Из этих густых и липких потоков, бьющих из пронзенного виска и заливающих щеки прекрасного юноши с лицом Всеволода Гаршина, возникали представления об иных кровопролитиях. Историчность картины гасла – из минувшей трагедии выступала окровавленная и бьющаяся в судорогах современность, восстающая и грозящая, израненная и агонизирующая. Не Александровская слобода с разгулом и яростью Грозного, а петербургские кронверки и плацы с виселицами и плахами. Не царевич в розовом кафтане, – юноши в клетчатых пледах, девушки с гладкими висками, молчаливые, строгие, непоколебимые в своей воле и в своем мученичестве. О них думал Гаршин перед страшной группой отца и сына, схваченных последним смертельным объятьем.
Публика раздвинулась. По толпе прошел оживленный ропот. Перед полотном стоял, величественно и снисходительно созерцая новый шедевр, плотный высокий генерал в пышных усах и бакенбардах, брат царя – Владимир, меценат и, собиратель картин, главнокомандующий войсками гвардии и президент Академии художеств.
Рядом с ним, почти вплотную прикасаясь к его мундиру, рассматривал сквозь тонкие очки полотно Репина бледный человечек с широко оттопыренными ушами и мертвенно застывшим лицом, отороченным короткими седеющими бачками. Ровным выделанным голосом церковного проповедника он делился своими впечатлениями с высокопоставленным зрителем:
– Я с трудом сдерживаю отвращение, ваше высочество. Репин всегда стремился к голому реализму, к обличению и дешевенькому протесту.
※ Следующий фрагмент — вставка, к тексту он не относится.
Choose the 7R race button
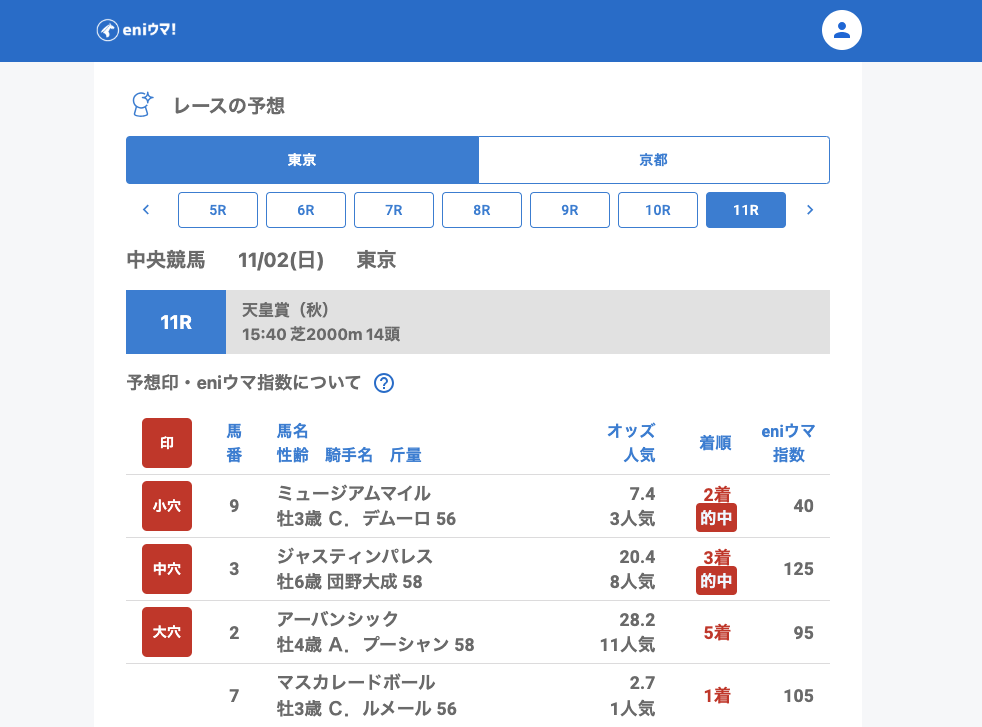 click(x=394, y=210)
А эта картина его просто отвратительна… (Президент академии сочувственно кивал головой.) – И к чему тут Иоанн Грозный? Заметьте: только для обличения и посрамления представителя верховной власти. Для снискания аплодисментиков в среде анархистов и нигилистов. (Победоносцев заметно распалялся.) В картине нет ни мысли, ни идеала, ни историзма, – одно жалкое пресмыкательство перед террористами: вот, мол, вам, кесари земные, любуйтесь и действуйте. Не выставлять бы следовало подобные полотна, а сжигать на площади рукою палача.
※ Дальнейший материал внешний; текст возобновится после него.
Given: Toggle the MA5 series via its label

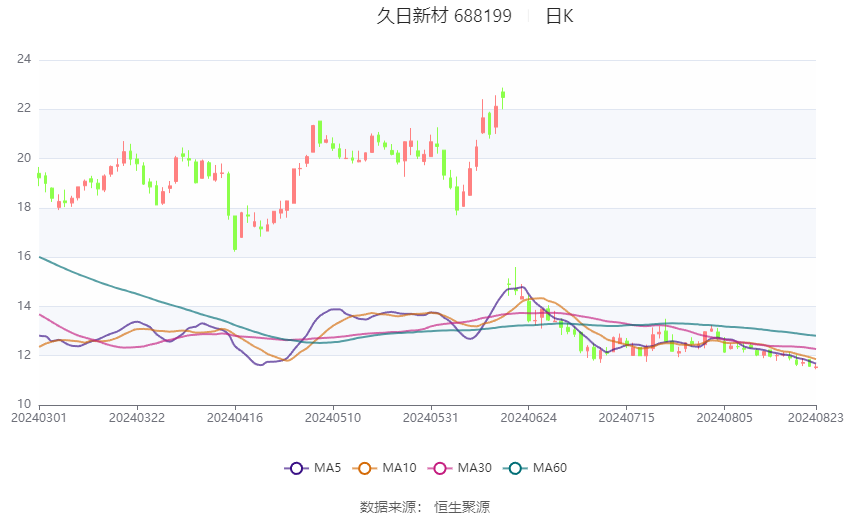Looking at the screenshot, I should [328, 468].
Гаршин уходил с выставки смущенный и подавленный. Он остро ощущал теперь, что современное искусство не есть целительное средство от безумия. Как жизнь, окружавшая его, оно сочилось кровью, дышало борьбой, звало к мести и гневу. Не Боттичелли и Перуджино, не арфы и цитры, не херувимы и мадонны, – восстание, убийство, право на жизнь и смерть, на власть и господство, великие бунты и казни – все мучительные взрывы мысли, раздиравшие в кровавые клочья политическую современность, волновали великих художников и запечатлевались в их творческих видениях. И не то ли искусство только и обладает высшим правом на существование, которое отмечено этой острой болью эпохи, зияет ранами мимоидущей истории, отвечает полным голосом на встревоженный зов нового поколения, властно пришедшего к жизни и борьбе?